- Provided records -

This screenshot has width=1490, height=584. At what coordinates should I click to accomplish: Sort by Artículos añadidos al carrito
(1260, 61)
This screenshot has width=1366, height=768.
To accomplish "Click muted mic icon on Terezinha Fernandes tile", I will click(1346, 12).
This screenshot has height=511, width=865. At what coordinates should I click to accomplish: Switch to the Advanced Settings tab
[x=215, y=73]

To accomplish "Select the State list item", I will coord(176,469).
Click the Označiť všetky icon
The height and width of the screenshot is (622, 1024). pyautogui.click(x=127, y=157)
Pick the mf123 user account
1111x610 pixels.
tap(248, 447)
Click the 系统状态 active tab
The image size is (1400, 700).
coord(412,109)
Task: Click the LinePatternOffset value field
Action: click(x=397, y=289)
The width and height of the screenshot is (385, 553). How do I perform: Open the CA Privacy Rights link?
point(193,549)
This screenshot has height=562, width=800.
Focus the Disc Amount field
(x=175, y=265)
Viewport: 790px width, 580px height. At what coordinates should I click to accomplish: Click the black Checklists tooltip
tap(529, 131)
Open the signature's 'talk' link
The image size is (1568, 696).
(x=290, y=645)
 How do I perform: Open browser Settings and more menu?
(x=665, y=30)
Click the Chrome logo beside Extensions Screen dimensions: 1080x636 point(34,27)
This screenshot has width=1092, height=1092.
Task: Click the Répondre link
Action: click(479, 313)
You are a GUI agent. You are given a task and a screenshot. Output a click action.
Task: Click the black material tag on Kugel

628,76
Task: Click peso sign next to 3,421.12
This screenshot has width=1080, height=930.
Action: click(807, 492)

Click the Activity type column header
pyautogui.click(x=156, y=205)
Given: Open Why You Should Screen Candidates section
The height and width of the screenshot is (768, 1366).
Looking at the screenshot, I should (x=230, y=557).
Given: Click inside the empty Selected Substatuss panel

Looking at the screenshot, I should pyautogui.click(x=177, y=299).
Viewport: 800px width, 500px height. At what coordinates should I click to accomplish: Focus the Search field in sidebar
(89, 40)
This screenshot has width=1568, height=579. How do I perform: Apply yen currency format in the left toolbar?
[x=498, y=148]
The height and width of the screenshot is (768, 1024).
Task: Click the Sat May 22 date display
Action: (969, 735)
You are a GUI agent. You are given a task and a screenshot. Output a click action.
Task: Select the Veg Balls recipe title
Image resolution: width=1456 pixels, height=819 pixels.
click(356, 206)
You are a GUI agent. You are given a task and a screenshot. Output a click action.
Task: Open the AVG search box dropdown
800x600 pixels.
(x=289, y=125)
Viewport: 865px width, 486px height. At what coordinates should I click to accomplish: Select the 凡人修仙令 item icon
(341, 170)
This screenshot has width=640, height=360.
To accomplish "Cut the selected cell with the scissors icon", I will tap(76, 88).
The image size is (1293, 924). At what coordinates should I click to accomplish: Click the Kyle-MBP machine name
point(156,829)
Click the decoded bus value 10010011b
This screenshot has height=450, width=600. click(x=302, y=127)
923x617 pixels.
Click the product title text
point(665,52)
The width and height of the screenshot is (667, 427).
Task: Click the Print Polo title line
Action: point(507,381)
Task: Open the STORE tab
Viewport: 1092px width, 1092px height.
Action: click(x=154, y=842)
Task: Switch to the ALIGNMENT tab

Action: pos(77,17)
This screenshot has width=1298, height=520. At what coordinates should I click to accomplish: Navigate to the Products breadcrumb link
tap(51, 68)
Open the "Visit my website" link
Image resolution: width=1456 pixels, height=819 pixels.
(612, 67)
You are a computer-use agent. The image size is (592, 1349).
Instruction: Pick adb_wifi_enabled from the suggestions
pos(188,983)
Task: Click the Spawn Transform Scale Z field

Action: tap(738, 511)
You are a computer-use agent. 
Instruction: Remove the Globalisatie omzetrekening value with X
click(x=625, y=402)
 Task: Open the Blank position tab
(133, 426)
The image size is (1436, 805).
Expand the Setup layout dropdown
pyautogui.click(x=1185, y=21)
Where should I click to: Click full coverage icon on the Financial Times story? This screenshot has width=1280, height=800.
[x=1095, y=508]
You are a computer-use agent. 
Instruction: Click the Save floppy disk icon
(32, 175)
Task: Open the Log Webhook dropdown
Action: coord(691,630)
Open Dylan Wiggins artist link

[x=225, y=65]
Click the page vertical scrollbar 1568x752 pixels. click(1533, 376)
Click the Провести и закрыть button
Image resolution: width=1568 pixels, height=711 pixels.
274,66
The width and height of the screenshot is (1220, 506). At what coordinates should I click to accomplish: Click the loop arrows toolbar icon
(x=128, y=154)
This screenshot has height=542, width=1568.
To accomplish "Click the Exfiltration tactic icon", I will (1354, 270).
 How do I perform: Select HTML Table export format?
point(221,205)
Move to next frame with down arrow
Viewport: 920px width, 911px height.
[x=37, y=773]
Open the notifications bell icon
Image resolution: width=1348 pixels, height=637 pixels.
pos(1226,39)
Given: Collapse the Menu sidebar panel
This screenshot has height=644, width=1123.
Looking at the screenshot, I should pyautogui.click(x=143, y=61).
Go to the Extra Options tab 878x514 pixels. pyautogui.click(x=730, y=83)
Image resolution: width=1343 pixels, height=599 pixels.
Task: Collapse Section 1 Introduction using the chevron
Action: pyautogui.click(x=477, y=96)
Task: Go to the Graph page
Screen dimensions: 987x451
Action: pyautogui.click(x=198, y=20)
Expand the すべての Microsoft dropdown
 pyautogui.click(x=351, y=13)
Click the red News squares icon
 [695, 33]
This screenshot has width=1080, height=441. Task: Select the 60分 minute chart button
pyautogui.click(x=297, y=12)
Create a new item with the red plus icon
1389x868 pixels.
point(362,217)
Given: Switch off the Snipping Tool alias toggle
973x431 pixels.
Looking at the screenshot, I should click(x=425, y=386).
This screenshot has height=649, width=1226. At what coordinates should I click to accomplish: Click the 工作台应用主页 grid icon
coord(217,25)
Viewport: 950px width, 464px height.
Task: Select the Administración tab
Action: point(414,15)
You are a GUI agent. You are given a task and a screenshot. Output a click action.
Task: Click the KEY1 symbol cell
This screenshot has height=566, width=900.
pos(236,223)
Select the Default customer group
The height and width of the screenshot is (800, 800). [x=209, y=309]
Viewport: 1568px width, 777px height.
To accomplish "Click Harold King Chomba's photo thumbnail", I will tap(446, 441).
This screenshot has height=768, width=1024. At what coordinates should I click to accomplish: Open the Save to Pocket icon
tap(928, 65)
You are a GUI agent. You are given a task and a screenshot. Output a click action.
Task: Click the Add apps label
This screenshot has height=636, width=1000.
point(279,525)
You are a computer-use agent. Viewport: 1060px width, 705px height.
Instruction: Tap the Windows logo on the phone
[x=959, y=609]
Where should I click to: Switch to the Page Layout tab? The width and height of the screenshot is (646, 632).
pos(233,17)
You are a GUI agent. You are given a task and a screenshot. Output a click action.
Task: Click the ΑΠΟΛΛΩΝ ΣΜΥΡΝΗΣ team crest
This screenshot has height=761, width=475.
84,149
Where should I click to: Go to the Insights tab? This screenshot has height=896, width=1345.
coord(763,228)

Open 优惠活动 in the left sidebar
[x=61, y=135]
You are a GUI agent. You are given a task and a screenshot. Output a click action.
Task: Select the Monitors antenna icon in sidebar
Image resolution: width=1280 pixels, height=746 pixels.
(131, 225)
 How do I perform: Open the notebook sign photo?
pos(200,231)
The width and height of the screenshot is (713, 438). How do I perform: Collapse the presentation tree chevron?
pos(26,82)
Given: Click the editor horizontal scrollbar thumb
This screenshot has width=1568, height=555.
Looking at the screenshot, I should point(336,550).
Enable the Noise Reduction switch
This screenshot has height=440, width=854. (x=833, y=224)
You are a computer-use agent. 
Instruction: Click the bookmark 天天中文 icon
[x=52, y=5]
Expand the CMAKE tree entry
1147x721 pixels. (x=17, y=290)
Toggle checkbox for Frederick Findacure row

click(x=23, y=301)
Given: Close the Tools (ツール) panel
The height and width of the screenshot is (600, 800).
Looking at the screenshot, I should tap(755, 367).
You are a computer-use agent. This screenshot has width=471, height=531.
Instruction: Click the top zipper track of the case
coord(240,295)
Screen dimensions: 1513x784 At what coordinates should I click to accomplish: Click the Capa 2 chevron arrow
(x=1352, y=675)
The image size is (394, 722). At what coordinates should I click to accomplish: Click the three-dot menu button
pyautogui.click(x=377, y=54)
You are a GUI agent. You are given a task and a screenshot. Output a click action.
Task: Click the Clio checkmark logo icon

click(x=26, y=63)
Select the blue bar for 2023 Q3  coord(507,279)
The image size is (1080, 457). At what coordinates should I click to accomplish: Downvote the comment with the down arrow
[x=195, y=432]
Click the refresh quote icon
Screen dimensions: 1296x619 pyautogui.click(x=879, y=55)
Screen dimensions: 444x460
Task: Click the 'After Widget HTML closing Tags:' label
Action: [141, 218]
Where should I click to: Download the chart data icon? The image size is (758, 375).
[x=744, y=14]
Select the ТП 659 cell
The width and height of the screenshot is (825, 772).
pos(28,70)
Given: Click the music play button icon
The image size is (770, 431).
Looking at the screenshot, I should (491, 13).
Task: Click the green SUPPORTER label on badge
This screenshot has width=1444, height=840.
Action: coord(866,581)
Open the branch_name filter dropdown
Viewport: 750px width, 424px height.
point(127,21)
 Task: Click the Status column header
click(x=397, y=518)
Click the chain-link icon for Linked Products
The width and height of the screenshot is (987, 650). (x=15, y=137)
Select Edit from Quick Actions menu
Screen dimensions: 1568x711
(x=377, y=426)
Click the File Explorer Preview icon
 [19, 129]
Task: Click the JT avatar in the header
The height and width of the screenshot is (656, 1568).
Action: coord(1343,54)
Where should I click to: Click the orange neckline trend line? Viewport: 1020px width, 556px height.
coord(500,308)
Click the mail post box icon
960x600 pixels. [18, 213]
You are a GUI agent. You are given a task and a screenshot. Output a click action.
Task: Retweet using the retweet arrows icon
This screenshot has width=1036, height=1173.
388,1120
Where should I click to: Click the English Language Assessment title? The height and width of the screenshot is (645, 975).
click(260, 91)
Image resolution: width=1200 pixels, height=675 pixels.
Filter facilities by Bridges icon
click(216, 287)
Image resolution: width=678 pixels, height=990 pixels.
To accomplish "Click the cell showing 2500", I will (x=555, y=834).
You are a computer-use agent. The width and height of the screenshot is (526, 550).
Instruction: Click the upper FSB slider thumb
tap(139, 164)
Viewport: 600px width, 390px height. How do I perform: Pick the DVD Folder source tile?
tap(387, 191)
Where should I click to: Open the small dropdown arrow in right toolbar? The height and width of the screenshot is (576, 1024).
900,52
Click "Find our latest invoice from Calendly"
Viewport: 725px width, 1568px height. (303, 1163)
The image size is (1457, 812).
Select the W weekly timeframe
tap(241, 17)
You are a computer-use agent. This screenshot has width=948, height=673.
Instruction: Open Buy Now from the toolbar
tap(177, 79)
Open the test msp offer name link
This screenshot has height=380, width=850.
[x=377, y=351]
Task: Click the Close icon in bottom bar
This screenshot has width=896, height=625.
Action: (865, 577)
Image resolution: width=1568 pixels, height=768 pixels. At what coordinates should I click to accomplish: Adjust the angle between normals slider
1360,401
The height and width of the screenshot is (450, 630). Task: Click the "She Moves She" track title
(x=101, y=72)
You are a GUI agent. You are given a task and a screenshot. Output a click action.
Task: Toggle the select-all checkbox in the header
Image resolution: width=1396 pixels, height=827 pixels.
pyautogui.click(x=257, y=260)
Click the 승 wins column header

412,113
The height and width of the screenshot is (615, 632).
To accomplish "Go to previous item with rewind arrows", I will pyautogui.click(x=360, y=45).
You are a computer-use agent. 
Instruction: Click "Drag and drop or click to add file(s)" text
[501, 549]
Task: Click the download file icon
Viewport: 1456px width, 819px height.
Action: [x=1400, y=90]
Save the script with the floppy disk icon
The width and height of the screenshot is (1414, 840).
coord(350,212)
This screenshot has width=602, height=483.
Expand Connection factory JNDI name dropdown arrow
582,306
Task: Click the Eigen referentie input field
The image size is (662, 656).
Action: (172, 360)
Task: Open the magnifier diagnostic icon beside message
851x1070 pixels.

- Aim of the task -
Print exactly the lines of the listing above starting at the line containing "Task: Open the STORE tab" and ending at the line containing "Move to next frame with down arrow", both included.

- Result of the task -
Task: Open the STORE tab
Viewport: 1092px width, 1092px height.
Action: click(x=154, y=842)
Task: Switch to the ALIGNMENT tab

Action: pos(77,17)
This screenshot has width=1298, height=520. At what coordinates should I click to accomplish: Navigate to the Products breadcrumb link
tap(51, 68)
Open the "Visit my website" link
Image resolution: width=1456 pixels, height=819 pixels.
(612, 67)
You are a computer-use agent. The image size is (592, 1349).
Instruction: Pick adb_wifi_enabled from the suggestions
pos(188,983)
Task: Click the Spawn Transform Scale Z field

Action: tap(738, 511)
You are a computer-use agent. 
Instruction: Remove the Globalisatie omzetrekening value with X
click(x=625, y=402)
 Task: Open the Blank position tab
(133, 426)
The image size is (1436, 805).
Expand the Setup layout dropdown
pyautogui.click(x=1185, y=21)
Where should I click to: Click full coverage icon on the Financial Times story? This screenshot has width=1280, height=800.
[x=1095, y=508]
You are a computer-use agent. 
Instruction: Click the Save floppy disk icon
(32, 175)
Task: Open the Log Webhook dropdown
Action: coord(691,630)
Open Dylan Wiggins artist link

[x=225, y=65]
Click the page vertical scrollbar 1568x752 pixels. click(1533, 376)
Click the Провести и закрыть button
Image resolution: width=1568 pixels, height=711 pixels.
274,66
The width and height of the screenshot is (1220, 506). At what coordinates should I click to accomplish: Click the loop arrows toolbar icon
(x=128, y=154)
This screenshot has height=542, width=1568.
To accomplish "Click the Exfiltration tactic icon", I will (1354, 270).
 How do I perform: Select HTML Table export format?
point(221,205)
Move to next frame with down arrow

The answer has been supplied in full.